Simulation, observations show how extreme precipitation is affected by climate

Extreme precipitation has been increasing throughout the mainland United States due to climate change, and that is not going to stop any time soon. We have a general idea that it should continue to increase by about seven percent for each degree Celsius the climate warms.

Such an increase should lead to much greater danger of flash floods throughout the US. However, it’s difficult to use that to make specific predictions, because the figure—seven percent—is not accurate across the board. It changes with the particular region, moisture level, elevation, and other factors. These variables make it difficult to use current precipitation models, or even past observations, to extrapolate into the future and make exact, local predictions. And, vice versa, it’s also difficult to extract any meaningful information about the global climate from such local data.

In a new study, researchers address this problem by constructing a novel, high-resolution computer simulation of precipitation throughout the contiguous United States and observing how precipitation changes in local areas. The study, published in Nature Climate Change, also compares the modeled results to observations of real precipitation throughout the country.

By examining this data, the researchers developed a more detailed understanding of what’s going on right now in terms of the local distribution of extreme weather events: in moist environments, the precipitation is increasing with temperature. In dry environments, however, the opposite occurs: extreme precipitation abruptly drops off.

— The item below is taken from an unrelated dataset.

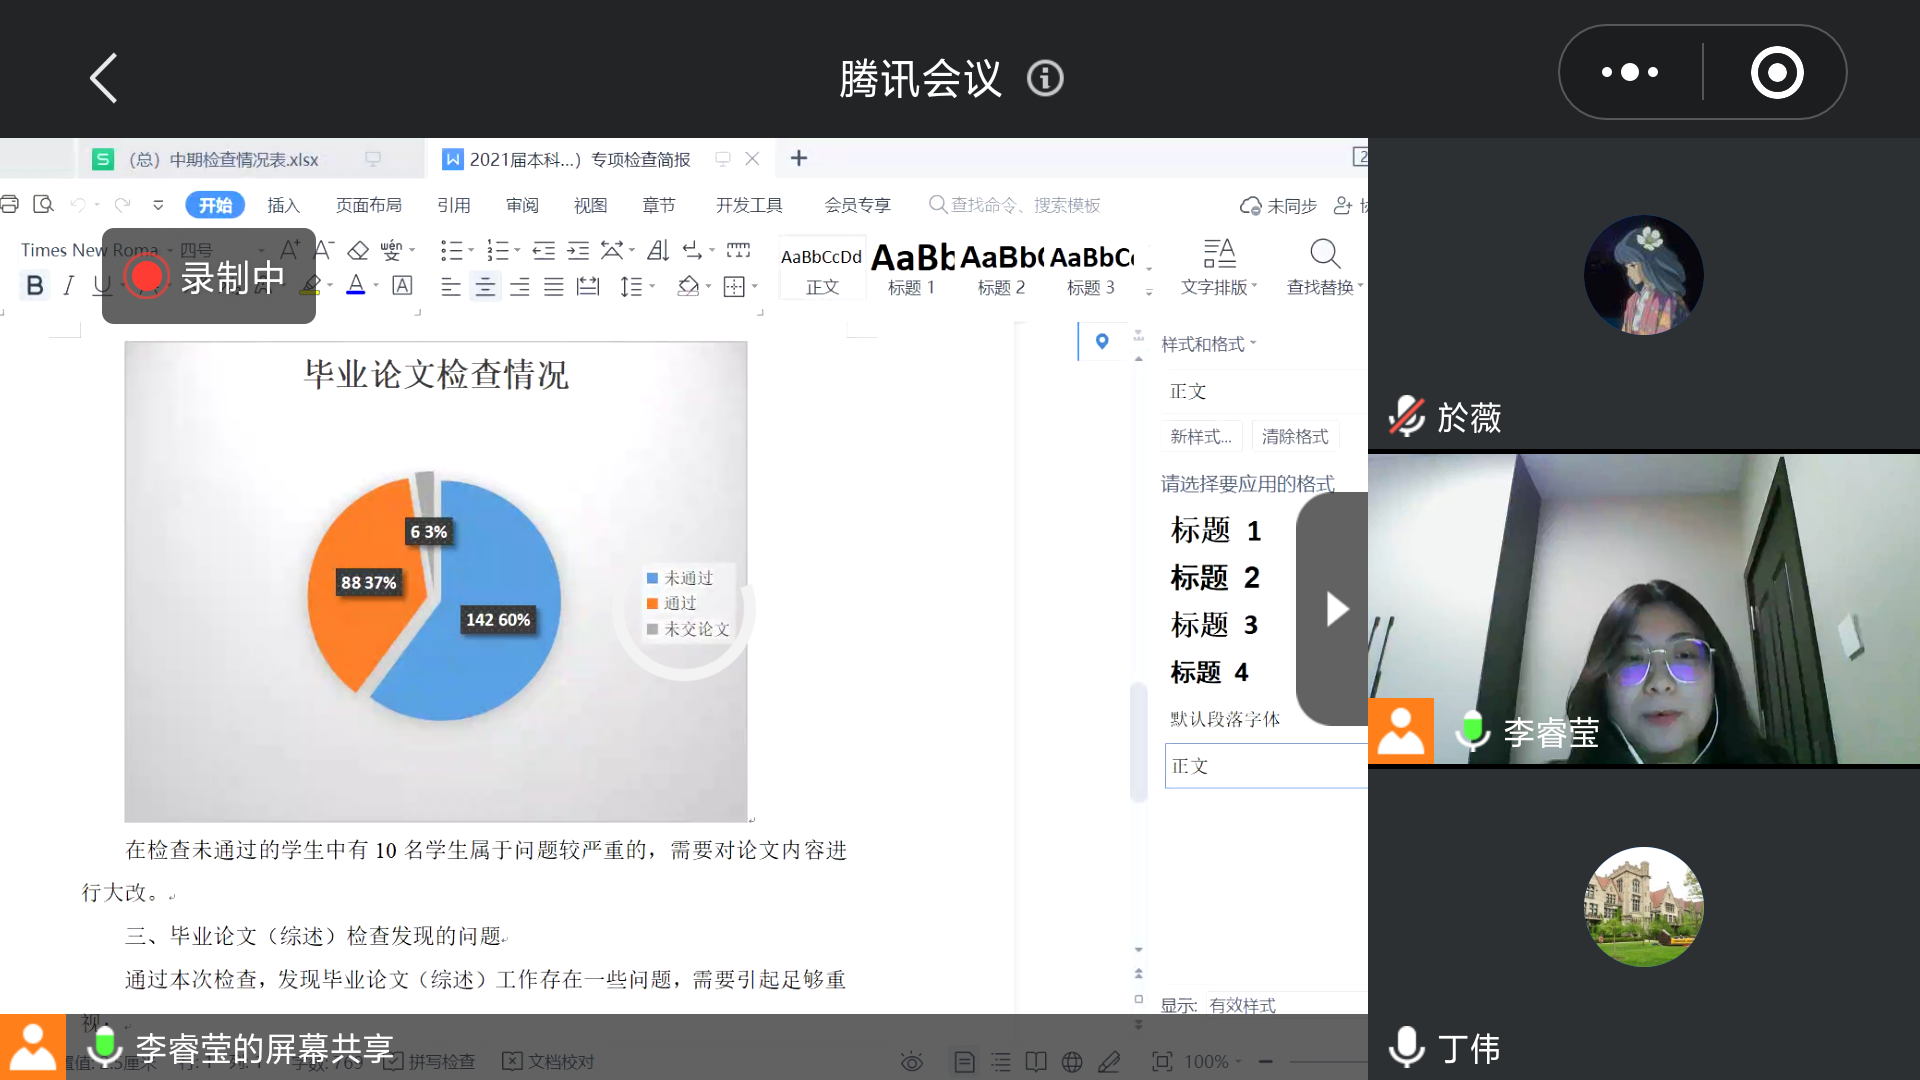Image resolution: width=1920 pixels, height=1080 pixels.
Task: Switch to the 插入 ribbon tab
Action: 283,205
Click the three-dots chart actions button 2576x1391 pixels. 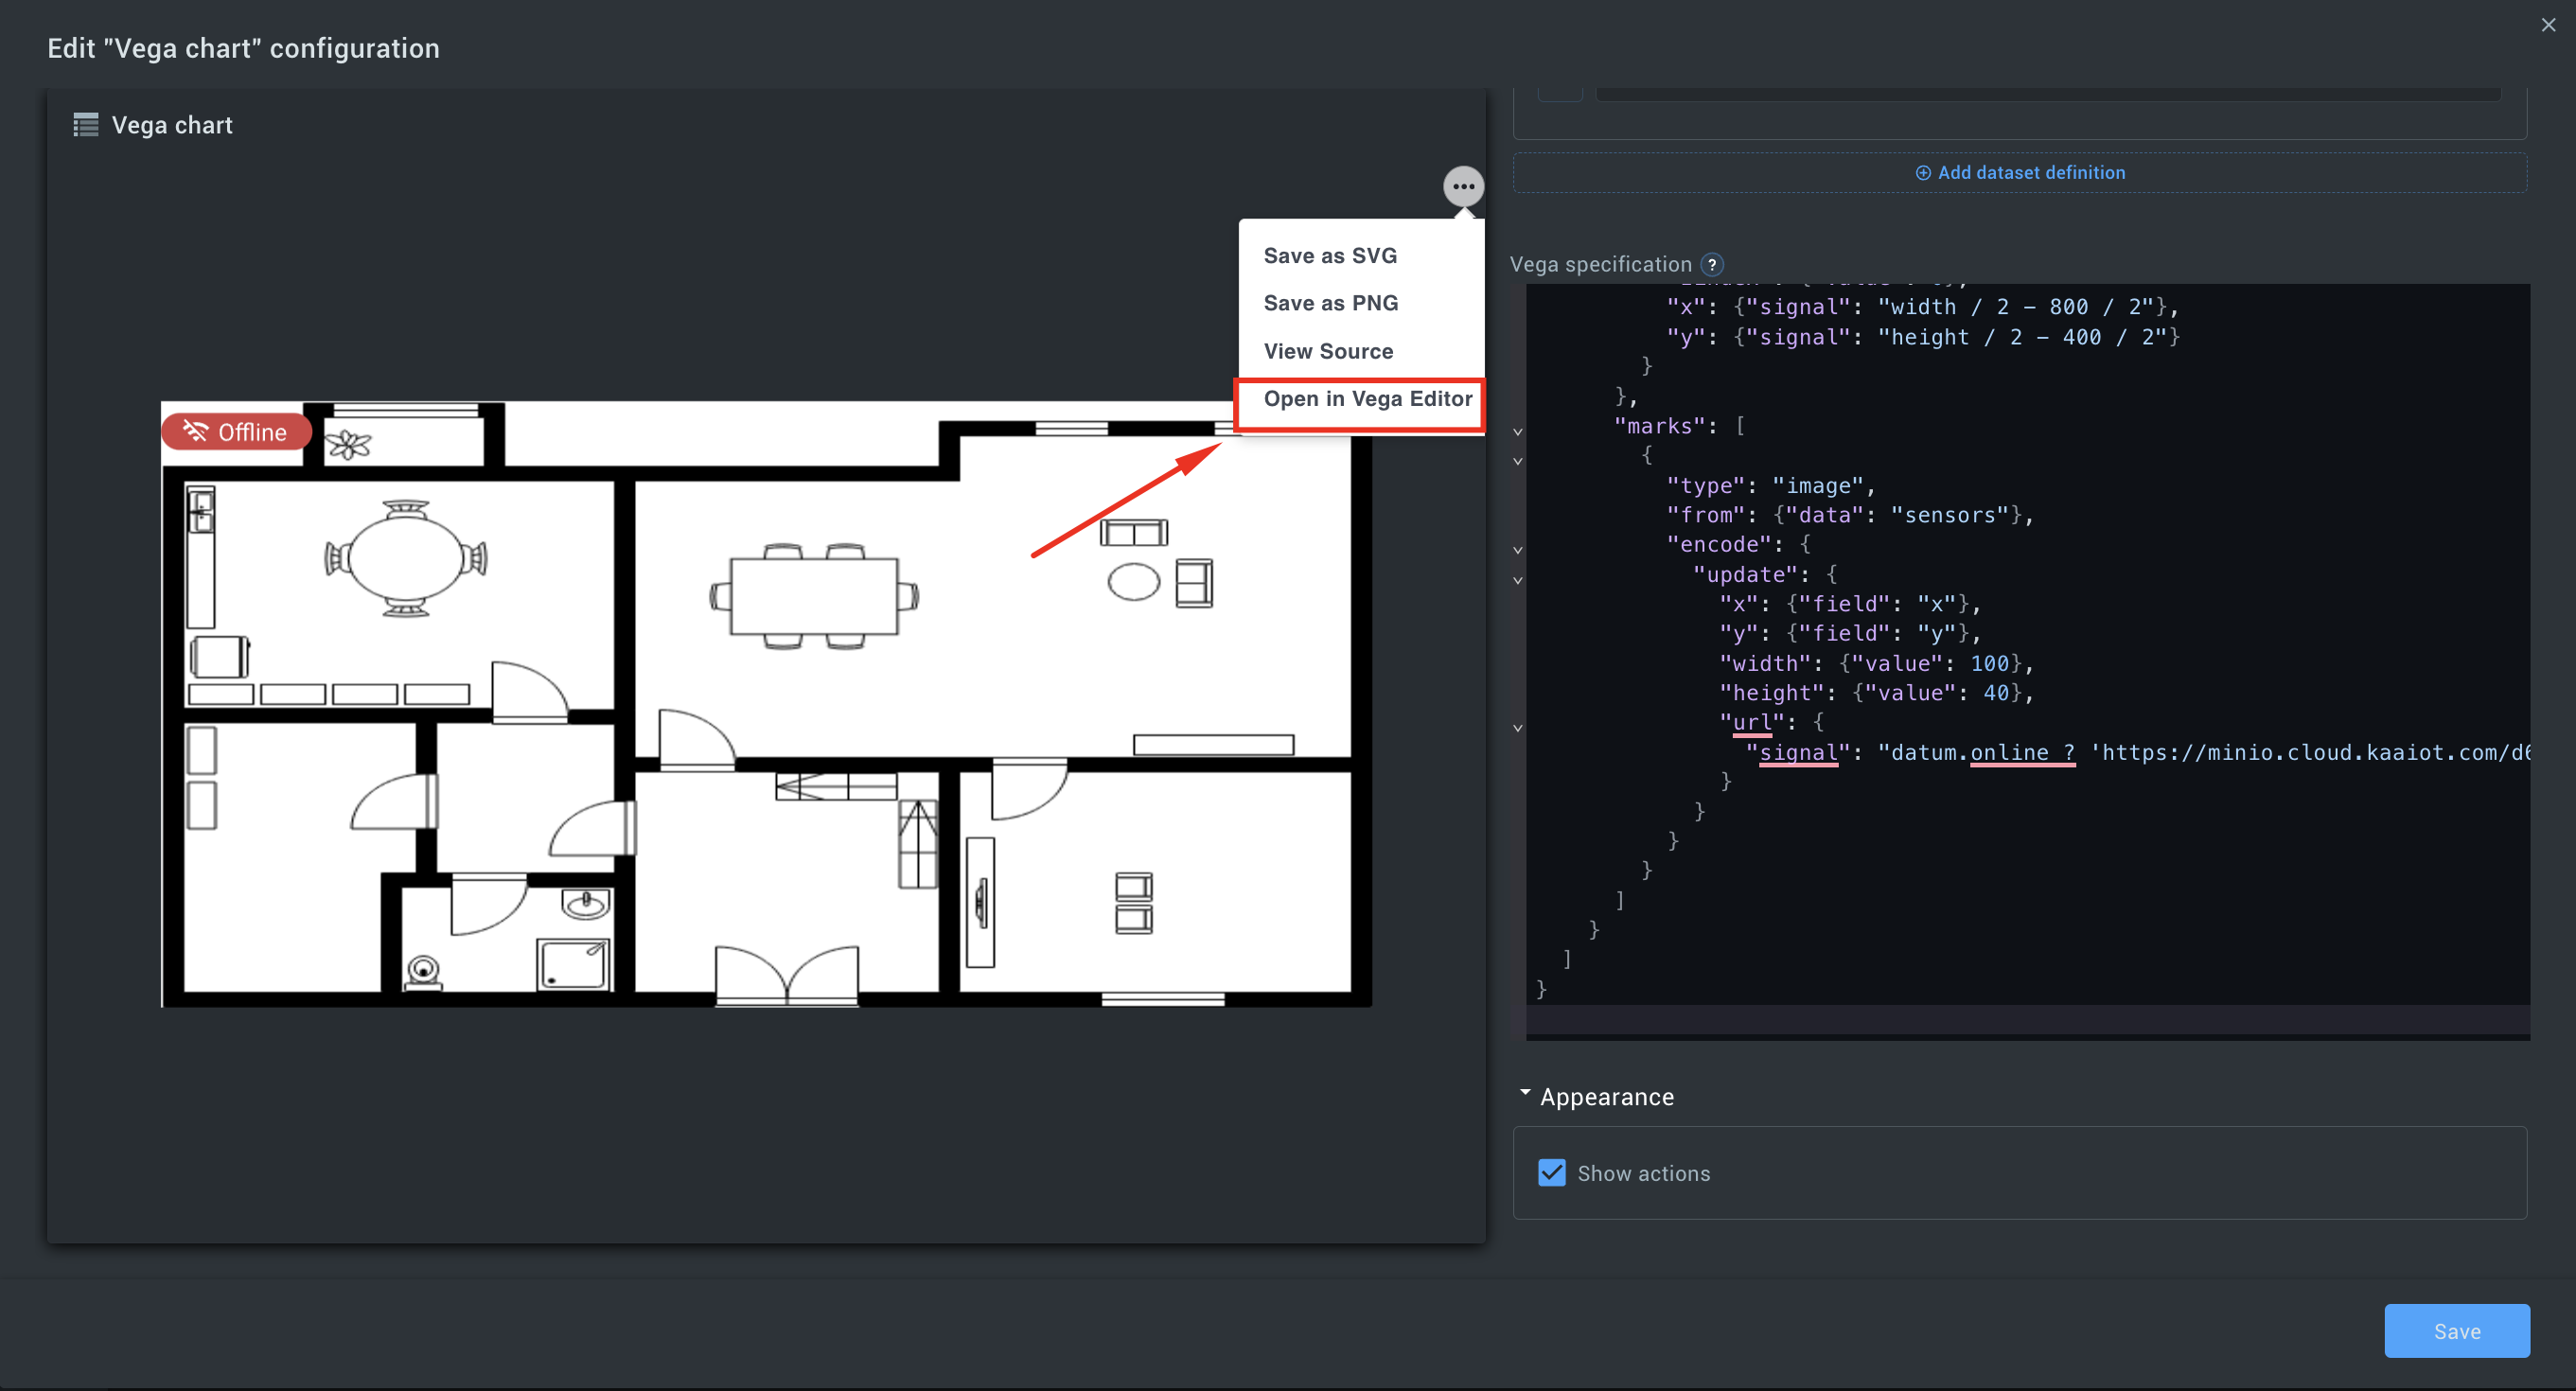coord(1463,186)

As for what's ahead, the researchers wanted to use their model to understand the environment's “breaking point”—the temperature above which the precipitation rate stops increasing and starts to decline. The concept was not well understood before, but the researchers wanted to know whether global warming may shift this breaking point.

According to their model—which assumes that future weather patterns look more or less like current and past weather patterns—extreme precipitation events in the future “are projected to significantly increase in almost all North American land regions,” the authors write in their paper. That’s because climate change creates warmer and moister environments, which in turn produce more extreme precipitation events—shifting the “breaking point.”

Thus, the model developed by the researchers can be used both to explain past events and to make future predictions. “This novel framework explains the large variability in the observed and modeled scaling rates,” the authors write in their paper. (The scaling rate is the rate of extreme precipitation per degree of temperature). The model could also help researchers relate local data to the large-scale situation.

In future studies, their model could be used to investigate potential changes in the rate of extreme precipitation per degree. They also hope to use it to investigate the effect of these local changes upon the larger global environment.

Their results still produce a general rate of roughly seven percent per degree Celsius, in line with other studies done elsewhere in the world. So, unfortunately, their results do not mark a contradiction of the aforementioned worrisome rate.

The researchers warn that these extreme precipitation events cause a hazard to society, one we should take seriously. “The increase in the intensity and frequency of extreme precipitation would cause major challenges for existing infrastructure systems, as well as demand fundamental reassessments of planning approaches to intense precipitation, local flooding, landslides, and debris flows,” they write.